I was just looking to create a sauce for roasted potatoes and broccoli to jazz them up a bit. Some kind of potato salad twist type thing.

I landed on a mustard based sauce since I had a fresh bottle of dijon. You know what they say, use what you have. That advice applies now more than ever, under current circumstances.

This is super easy to put together. Whisk together a few ingredients and you're all set. Keep those potatoes moist and delicious. A lighter, fresher variation on classic potato salad. And, of course, vegan.

2 tbls dijon mustard
2 tbls apple cider vinegar
2 tbls hot sauce
1 tbl horseradish
2 tsps salt
1 tsp garlic powder
2 tsps turmeric
2 tbls olive oil

Whisk together all ingredients except olive oil.

Drizzle in the oil while whisking until a nice emulsion is formed.

I created this for roasted potatoes and broccoli, but this sauce has endless possibilities. It's tangy, spicy and a little bit creamy. Go nuts with it!

Campbells Sauces

Campbell's Slower Cooker Sauces was on sale in ShopRite and I had a coupon, so I gave it a try. The pouch reminded me of the Kitchens of India stuff I used to buy before it vanished from my local grocery store shelves. Of course, the Kitchen of India brand had beans and also potatoes in certain varieties. This is just the sauce.

Apparently there are two other styles in this line up. There's skillet sauces and oven sauces. Skeptic that I am, I just assumed they are all the same other than the packaging and the recipe instructions printed on the back.

I did not make my slow cooker sauce in a slow cooker. I also did not add chicken. I read the ingredients before purchasing and the moroccon stew flavor was meat free. I can't vouch for the other flavors in that regard. It read similar to a curry, but with cilantro too. That definitely appealed to me. I'm a cilantro lover.

When I opened the pouch it was just an ordinary bag of sauce. I could not see any reason why it needed to be "slow cooked" in order to work.

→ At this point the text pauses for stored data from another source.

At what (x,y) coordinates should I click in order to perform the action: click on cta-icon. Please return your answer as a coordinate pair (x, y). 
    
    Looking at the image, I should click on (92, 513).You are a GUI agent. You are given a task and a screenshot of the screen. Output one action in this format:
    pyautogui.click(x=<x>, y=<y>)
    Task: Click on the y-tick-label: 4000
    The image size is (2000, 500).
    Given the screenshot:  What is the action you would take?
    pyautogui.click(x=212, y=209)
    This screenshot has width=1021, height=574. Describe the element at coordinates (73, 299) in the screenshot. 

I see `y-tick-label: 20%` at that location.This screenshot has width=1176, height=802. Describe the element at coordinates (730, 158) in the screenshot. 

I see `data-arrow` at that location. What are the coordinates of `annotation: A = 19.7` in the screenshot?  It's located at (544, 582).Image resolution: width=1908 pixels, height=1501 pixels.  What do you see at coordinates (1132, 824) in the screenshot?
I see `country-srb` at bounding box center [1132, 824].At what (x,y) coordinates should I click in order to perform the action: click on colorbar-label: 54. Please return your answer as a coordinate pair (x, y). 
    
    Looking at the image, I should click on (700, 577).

I made some rice in the usual way. When the rice was done I added the sauce pouch and a can of rinsed garbanzo beans to the finished pot of rice.

As is my usual modus operandi, I also doctored it slightly with the addition of 3 cloves of freshly crushed garlic, about 1 tsp of freshly grated ginger and 2 tsps of finely minced jalapeno.

I let this mixture simmer for only a few minutes before declaring it done!

After letting it cool for several minutes I tasted it and was impressed. It was much better than I expected it would be. Still I decided the Kitchens of India flavor was better.

Then I had some the next day after it had sat in the fridge overnight. Magically, it had gone from decent to awesome!. I'm now officially in love with this stuff.

This is my honest experience. I haven't been endorsed or compensated in any way.